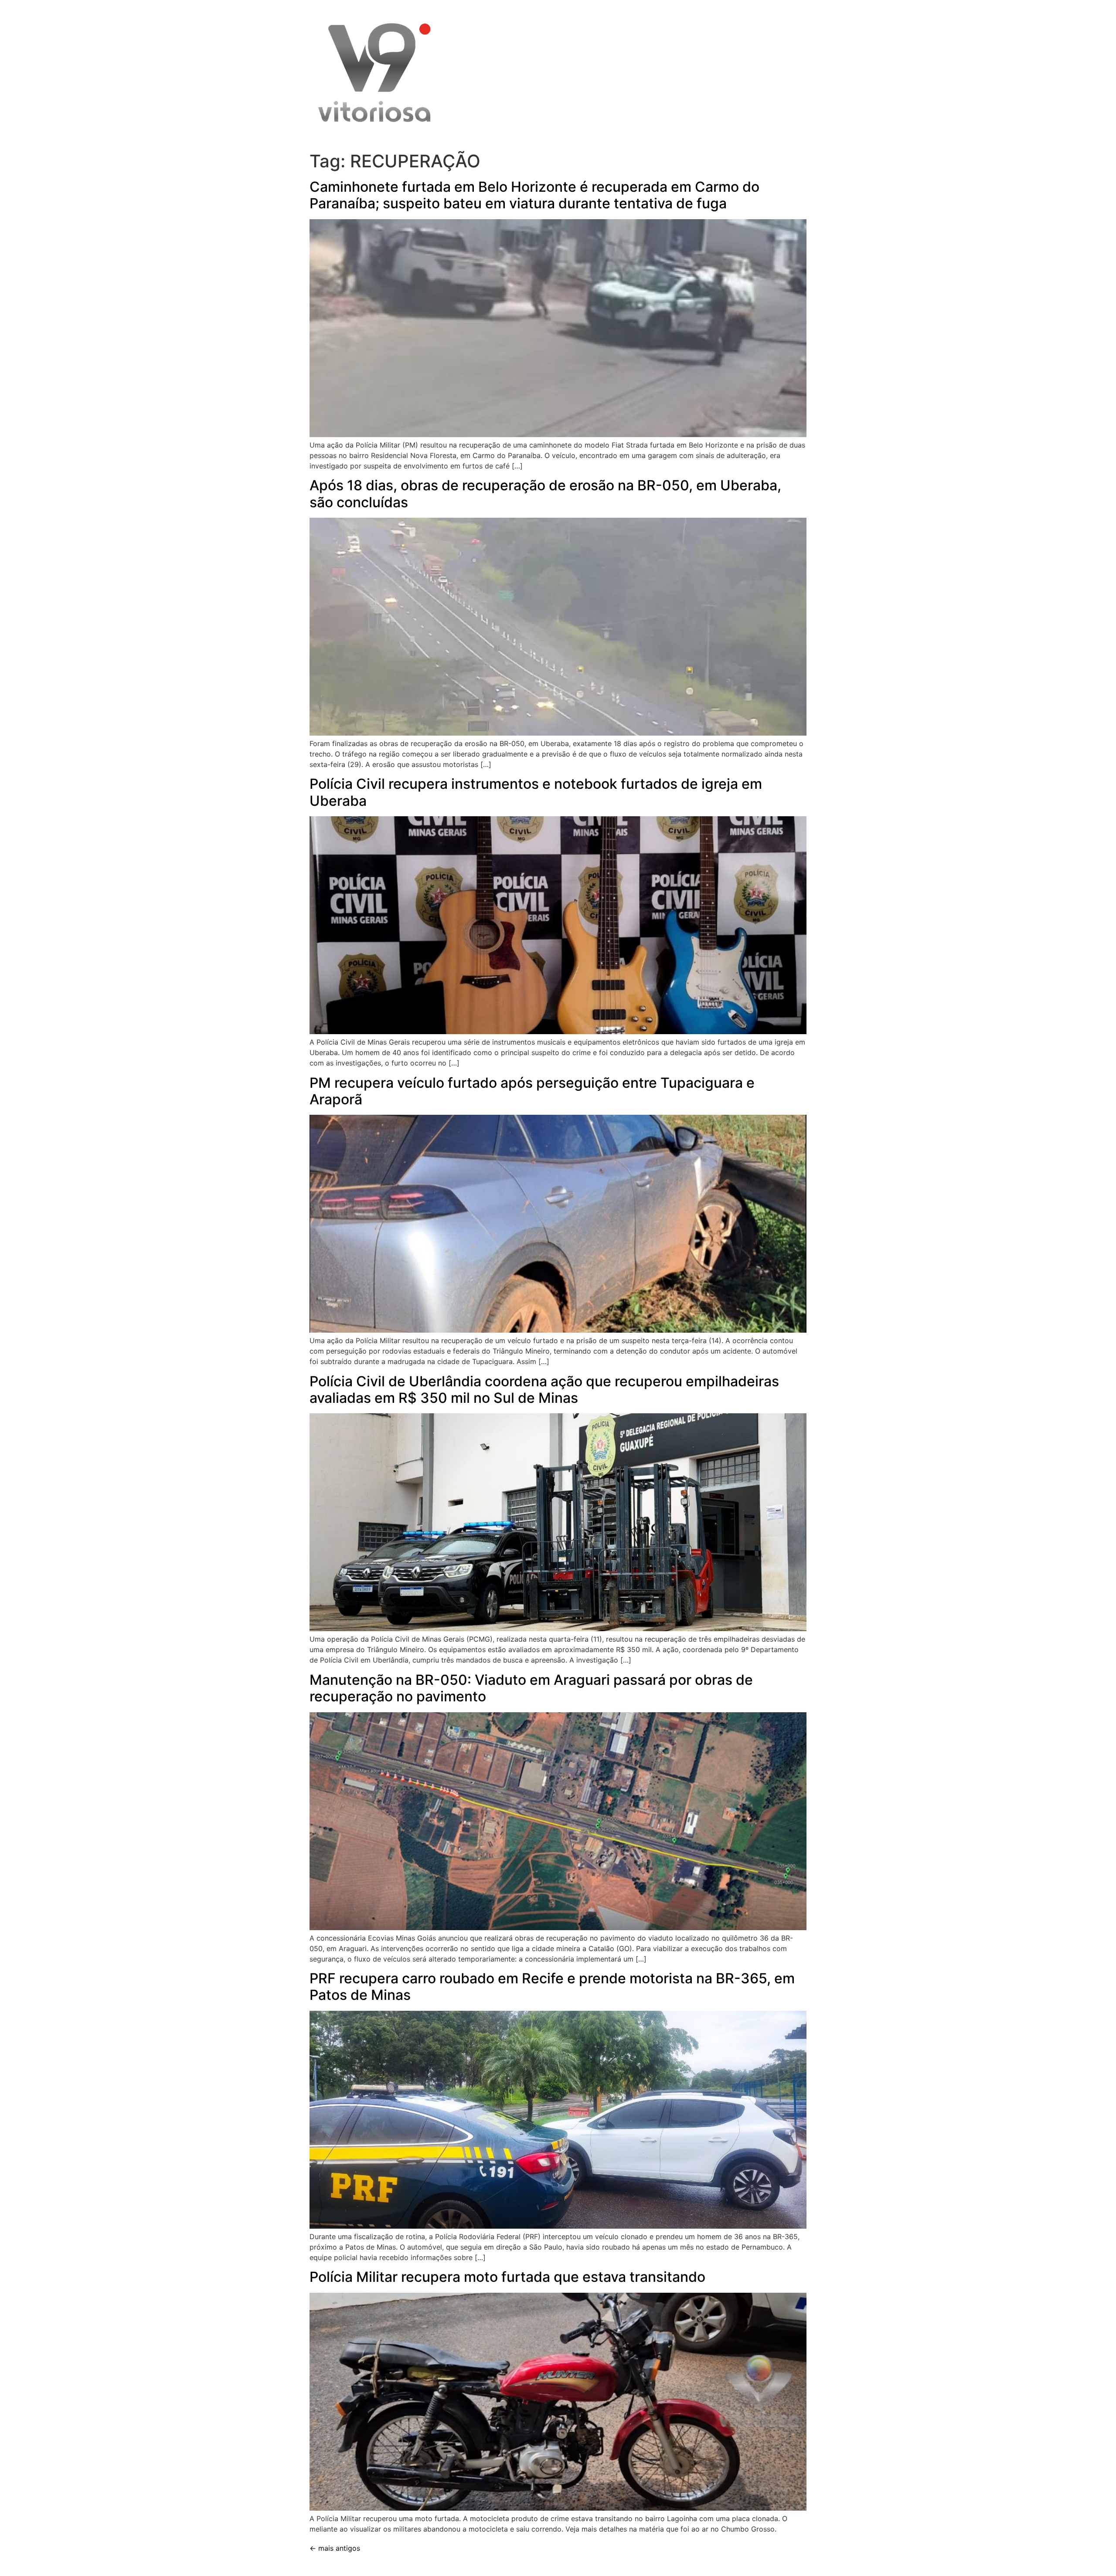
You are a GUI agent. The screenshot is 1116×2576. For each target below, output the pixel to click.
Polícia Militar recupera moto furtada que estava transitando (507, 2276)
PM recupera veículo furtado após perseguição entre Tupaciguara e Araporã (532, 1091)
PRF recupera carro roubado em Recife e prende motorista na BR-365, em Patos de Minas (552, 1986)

...

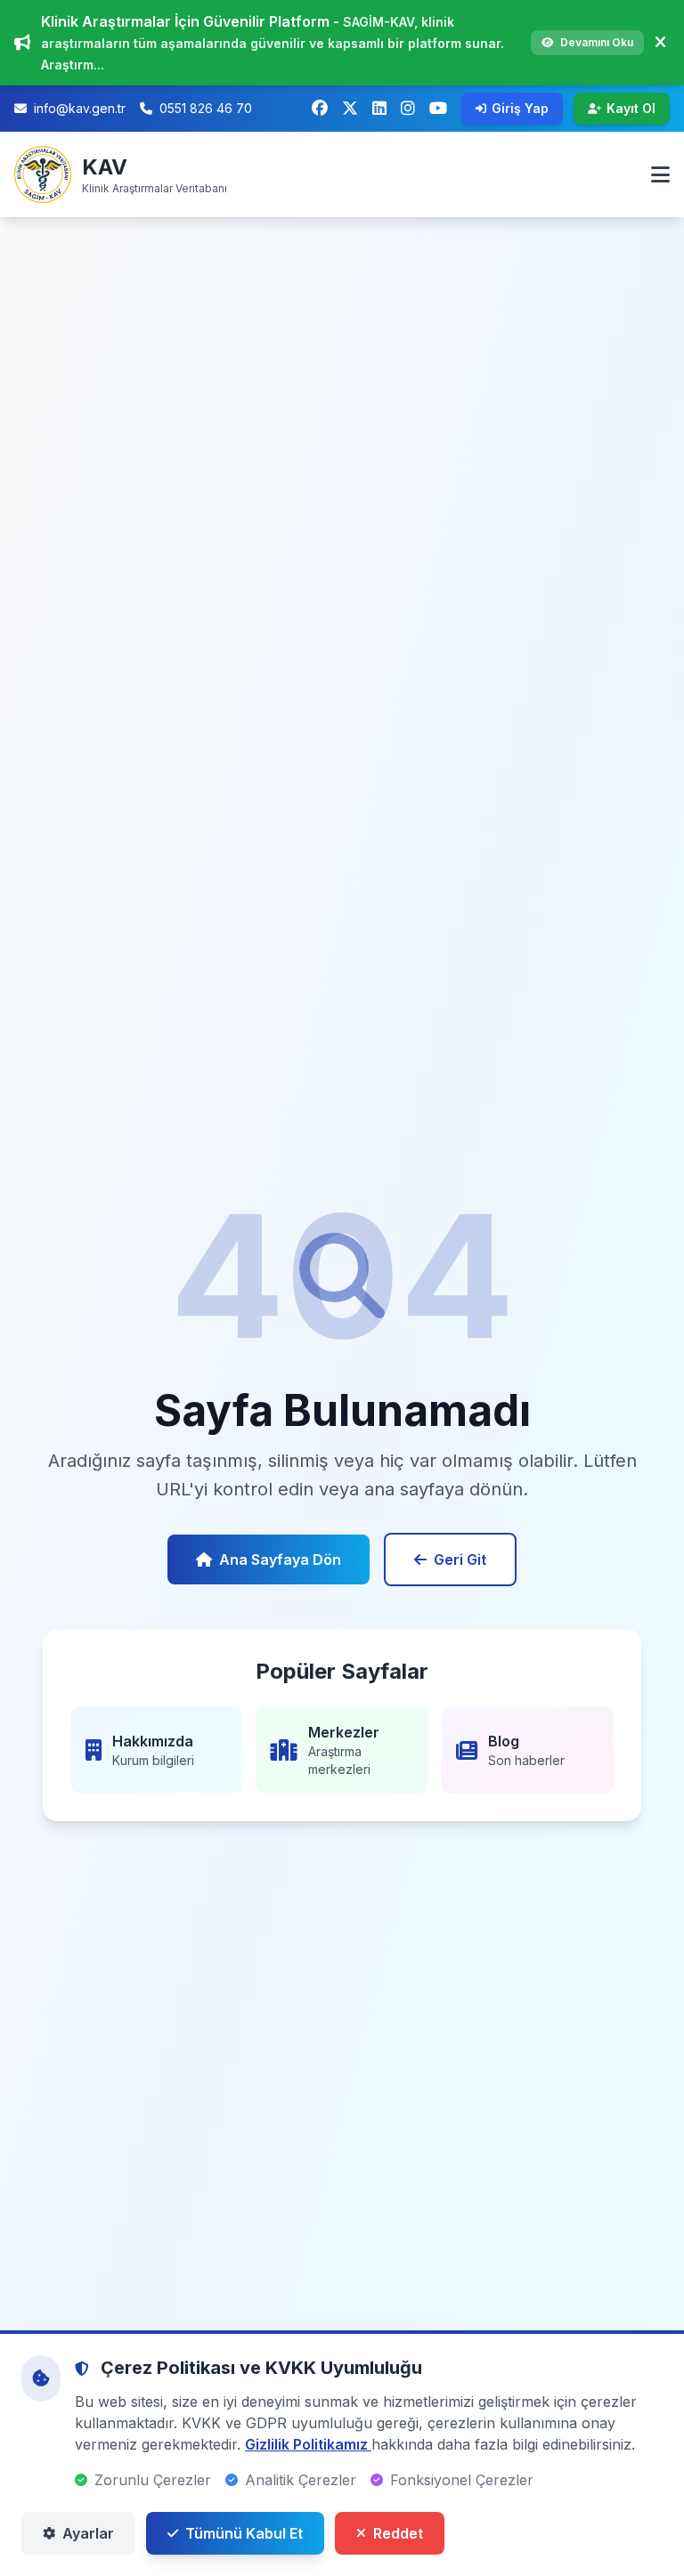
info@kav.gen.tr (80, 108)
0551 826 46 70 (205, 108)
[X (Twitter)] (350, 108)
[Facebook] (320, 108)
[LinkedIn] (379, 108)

Problem description: Go through the data, and copy each line in which the word "recupera" appears.

Result of this task:
Polícia Militar recupera moto furtada que estava transitando (507, 2276)
PM recupera veículo furtado após perseguição entre Tupaciguara e Araporã (532, 1091)
PRF recupera carro roubado em Recife e prende motorista na BR-365, em Patos de Minas (552, 1986)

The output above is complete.